■ What to do ■
Write out, without any change, the lines in the material below that run from the line with "This screenshot has width=666, height=600." through the line with "Open the CTA", both included.

■ Provided entries ■
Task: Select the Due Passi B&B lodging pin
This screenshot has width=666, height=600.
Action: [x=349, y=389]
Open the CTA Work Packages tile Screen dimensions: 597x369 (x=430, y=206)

--

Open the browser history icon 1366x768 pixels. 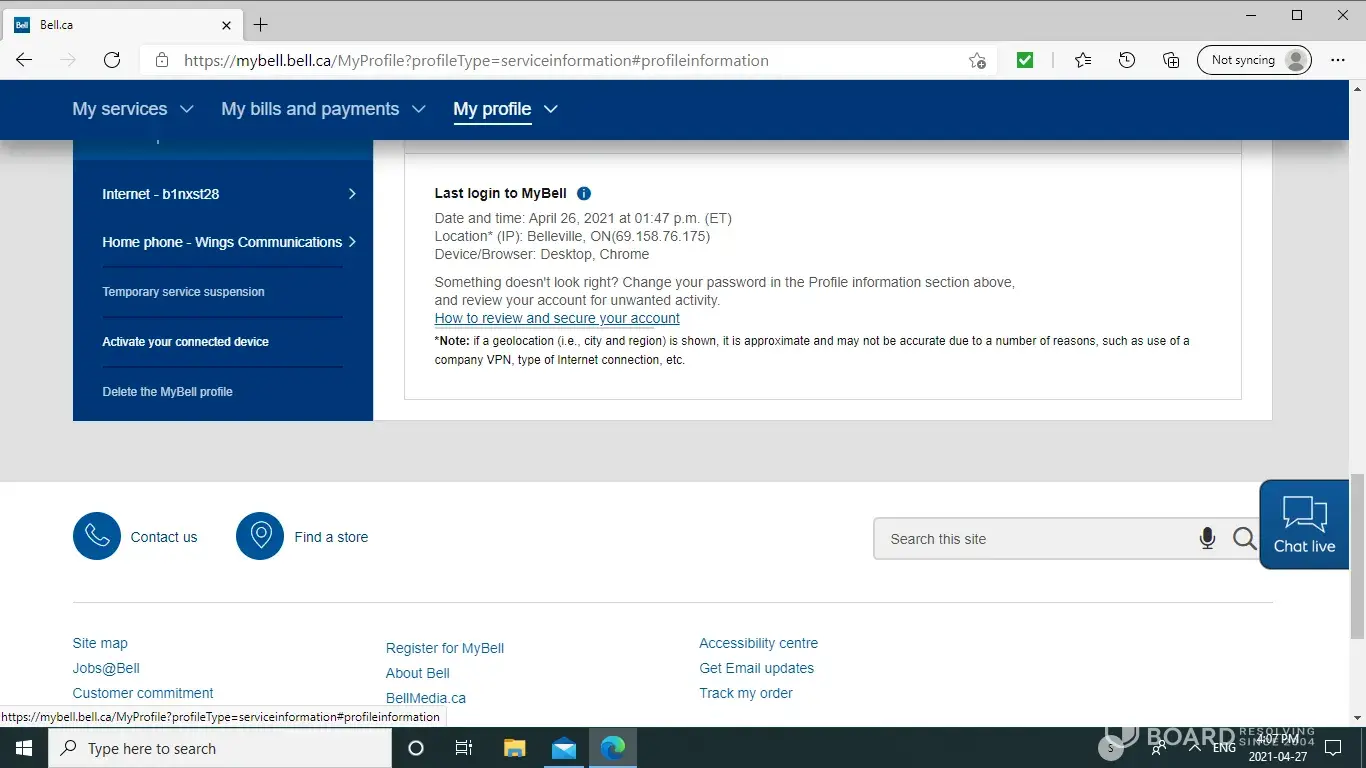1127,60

==

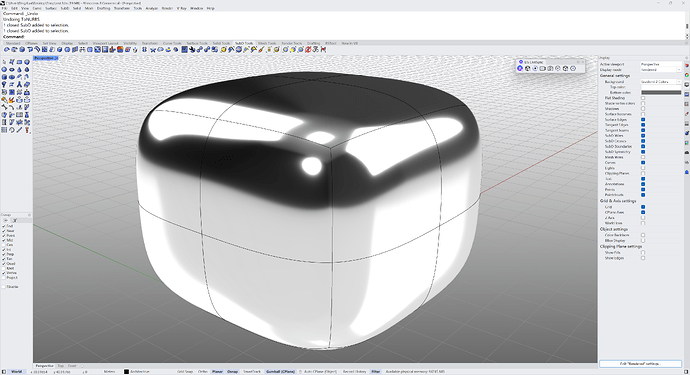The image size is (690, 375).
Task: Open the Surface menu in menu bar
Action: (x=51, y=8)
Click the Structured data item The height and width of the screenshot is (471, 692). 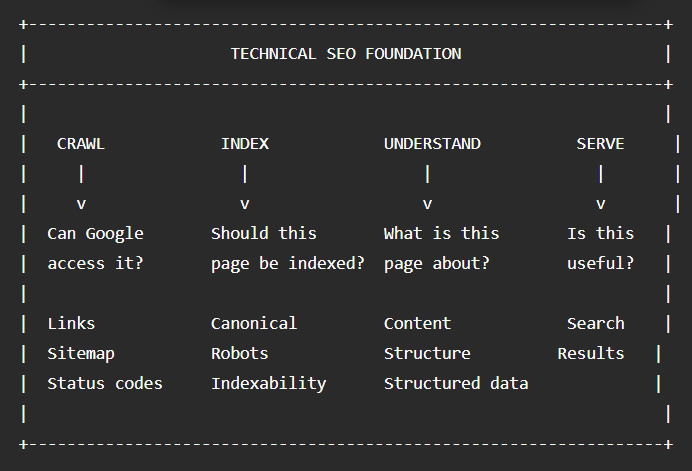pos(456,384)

■ Reply ■
This screenshot has width=666, height=600.
Action: [x=349, y=389]
Open the CTA Work Packages tile Screen dimensions: 597x369 (x=430, y=206)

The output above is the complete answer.